* _PROMPT_
Transcribe the data below word for word, from its first line through the line that contains "click(x=8, y=57)", including both of those lines.

* _ITEMS_
:::::

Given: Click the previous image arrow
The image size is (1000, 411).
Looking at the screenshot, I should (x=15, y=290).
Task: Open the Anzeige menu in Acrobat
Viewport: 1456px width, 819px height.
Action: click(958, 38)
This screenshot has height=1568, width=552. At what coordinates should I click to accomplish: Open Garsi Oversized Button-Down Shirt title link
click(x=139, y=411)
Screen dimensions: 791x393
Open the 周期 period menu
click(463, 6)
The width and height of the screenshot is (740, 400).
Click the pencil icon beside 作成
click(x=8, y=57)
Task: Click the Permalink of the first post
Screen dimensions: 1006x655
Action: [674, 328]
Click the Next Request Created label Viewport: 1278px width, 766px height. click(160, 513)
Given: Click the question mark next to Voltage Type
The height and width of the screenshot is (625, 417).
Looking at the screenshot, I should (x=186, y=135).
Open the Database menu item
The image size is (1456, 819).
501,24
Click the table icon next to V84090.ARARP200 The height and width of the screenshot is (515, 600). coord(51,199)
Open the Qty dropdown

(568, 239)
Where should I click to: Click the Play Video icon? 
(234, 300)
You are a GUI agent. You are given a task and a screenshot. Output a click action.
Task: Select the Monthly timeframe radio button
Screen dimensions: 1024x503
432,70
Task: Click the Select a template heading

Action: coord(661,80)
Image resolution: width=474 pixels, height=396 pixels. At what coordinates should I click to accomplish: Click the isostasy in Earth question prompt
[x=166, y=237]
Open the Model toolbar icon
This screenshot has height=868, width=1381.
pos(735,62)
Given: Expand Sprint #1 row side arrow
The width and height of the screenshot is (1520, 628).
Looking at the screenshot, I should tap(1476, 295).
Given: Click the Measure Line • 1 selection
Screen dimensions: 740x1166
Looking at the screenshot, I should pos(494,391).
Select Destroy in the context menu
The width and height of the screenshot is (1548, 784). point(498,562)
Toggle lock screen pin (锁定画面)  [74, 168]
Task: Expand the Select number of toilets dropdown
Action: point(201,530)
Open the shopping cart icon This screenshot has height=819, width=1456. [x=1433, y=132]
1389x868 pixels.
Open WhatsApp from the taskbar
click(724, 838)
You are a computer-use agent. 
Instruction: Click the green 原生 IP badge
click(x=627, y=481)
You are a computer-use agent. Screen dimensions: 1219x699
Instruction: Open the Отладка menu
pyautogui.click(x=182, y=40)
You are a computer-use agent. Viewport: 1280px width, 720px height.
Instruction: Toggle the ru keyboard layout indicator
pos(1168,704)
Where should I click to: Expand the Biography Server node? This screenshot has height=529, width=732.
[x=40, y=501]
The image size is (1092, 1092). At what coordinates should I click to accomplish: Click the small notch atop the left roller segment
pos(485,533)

:::::

* _TASK OUTPUT_
Given: Click the previous image arrow
The image size is (1000, 411).
Looking at the screenshot, I should (x=15, y=290).
Task: Open the Anzeige menu in Acrobat
Viewport: 1456px width, 819px height.
Action: click(958, 38)
This screenshot has height=1568, width=552. At what coordinates should I click to accomplish: Open Garsi Oversized Button-Down Shirt title link
click(x=139, y=411)
Screen dimensions: 791x393
Open the 周期 period menu
click(463, 6)
The width and height of the screenshot is (740, 400).
Click the pencil icon beside 作成
click(x=8, y=57)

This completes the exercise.